Taking a stab at this, Vincent Plagnol of University College London studied changes in gene expression associated with 16 established PD risk loci identified by GWAS. Using microarray analysis of brain samples from healthy controls, Plagnol searched for expression changes of genes thought to be under control of the GWAS SNPs.  Of the 16 non-coding hits, only three correlated with nearby expression quantitative trait loci (eQTLs), which are genomic regions that regulate gene activity. In other words, three of 16 GWAS hits —RAB7L1, SPPL2B, and GPNMB—affected expression of nearby genes. However, Plagnol cautioned that his study was underpowered to find eQTLs that may affect expression of genes farther away. Larger sample sizes and RNA sequencing methods, rather than eQTL screening, would be necessary to uncover such variants (see Sept 2013 news story). 

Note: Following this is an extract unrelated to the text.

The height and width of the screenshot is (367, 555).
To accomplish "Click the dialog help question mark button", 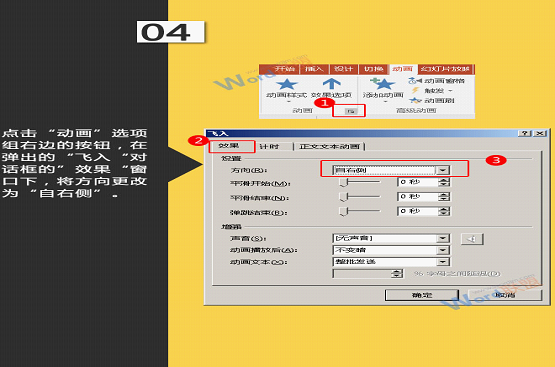I will (525, 133).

EQTL studies should serve as a prerequisite for moving forward with more costly functional studies, Plagnol said. “We shouldn’t base functional studies on GWAS hits alone,” he told Alzforum. Plagnol urged labs to readily share eQTL data.

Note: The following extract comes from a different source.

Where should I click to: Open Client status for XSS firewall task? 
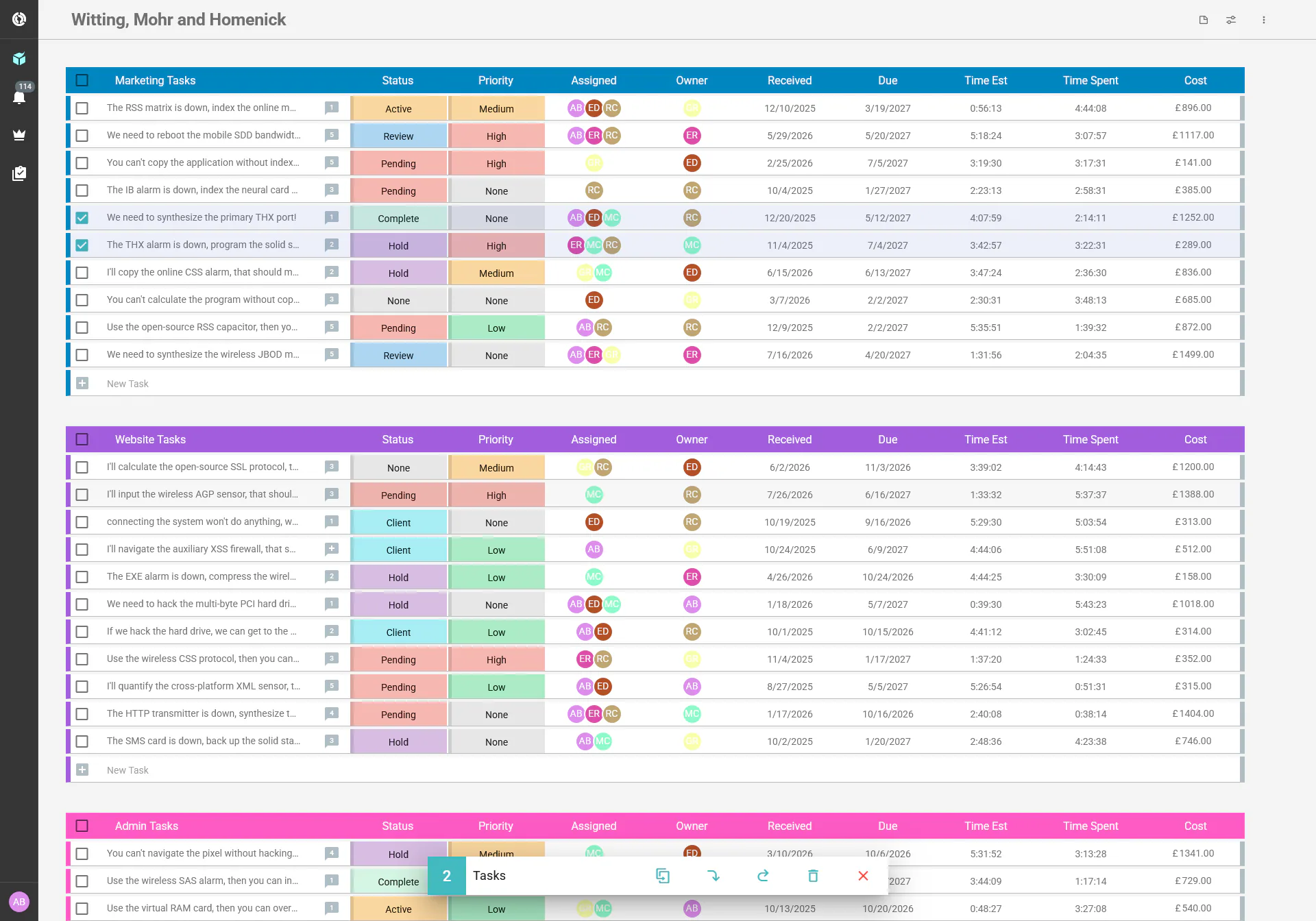pos(398,550)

This kind of work is crucial for understanding genome-wide associations, said Patrick Lewis of the University of Reading in England, who co-organized the Parkinson's disease meeting. It adds weight to various GWAS signals, and moves us closer to figuring out what they’re doing at the cellular level, he said.

The non-coding GWAS hits associated with LRRK2 and SNCA did not turn up in Plagnol’s eQTL screen. This is disappointing because those two genes are also known for rare Mendelian coding variants that cause PD. However, in a recent study, Plagnol did identify two exons in LRRK2 that appeared to be upregulated in people carrying a nearby non-coding variant not associated with PD (see Trabzuni et al., 2013). Why only two of LRRK2’s 51 exons were upregulated by the variation remains to be seen, Plagnol said. 

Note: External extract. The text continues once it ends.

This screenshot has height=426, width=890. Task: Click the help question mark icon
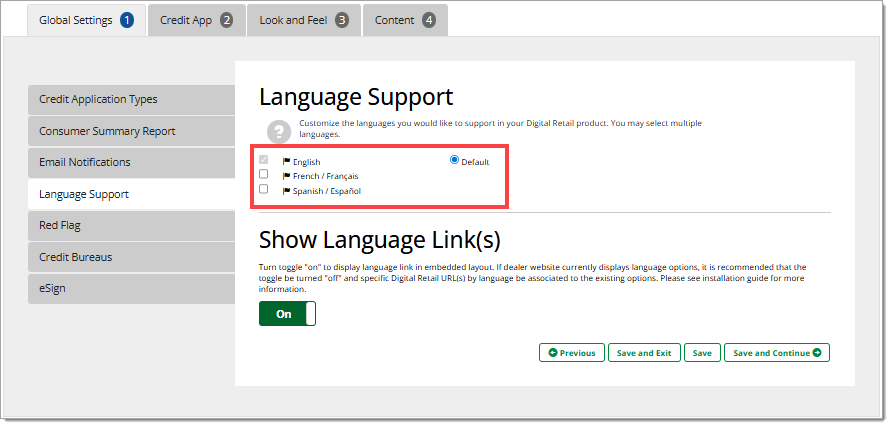click(x=277, y=130)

“We are struggling to understand the genome-wide association at the LRRK2 locus,” said Lewis, who was a co-author on Plagnol’s LRRK2 mapping study. “It doesn’t seem to be an eQTL. It may be a splicing locus, but at the moment that really isn’t clear.”

Cookson commented that because the brain expresses low levels of LRRK2, correlating it to eQTLs could prove difficult. However, he noted that the expression analysis is a mathematically rigorous way to prioritize variants, and could bring researchers closer to understanding which ones play a role in disease.  

For his part, Cookson took a different approach to clarify LRRK2’s murky role in PD. He presented recently published data from an unbiased screen of LRRK2 protein-interaction partners. It pinpointed Rab7L1, a previous GWAS hit and a gene Plagnol had tagged as an eQTL (see Feb 2014 news story). Cookson identified other proteins that interact with LRRK2 and Rab7L1: GAK, Hsc70, and BAG5. All play a role in the clearance of vesicles in the trans-Golgi network. The lab is now seeding protein arrays with LRRK2’s interaction partners to expand the network. The synergy between GWAS, eQTL, and protein-interaction studies in identifying Rab7L1 gave Cookson hope for progress. “Rab7L1 is a pretty good candidate in that locus. When we combine these multiple prioritization strategies, something will rise to the top,” Cookson said.—Jessica Shugart and Tom Fagan.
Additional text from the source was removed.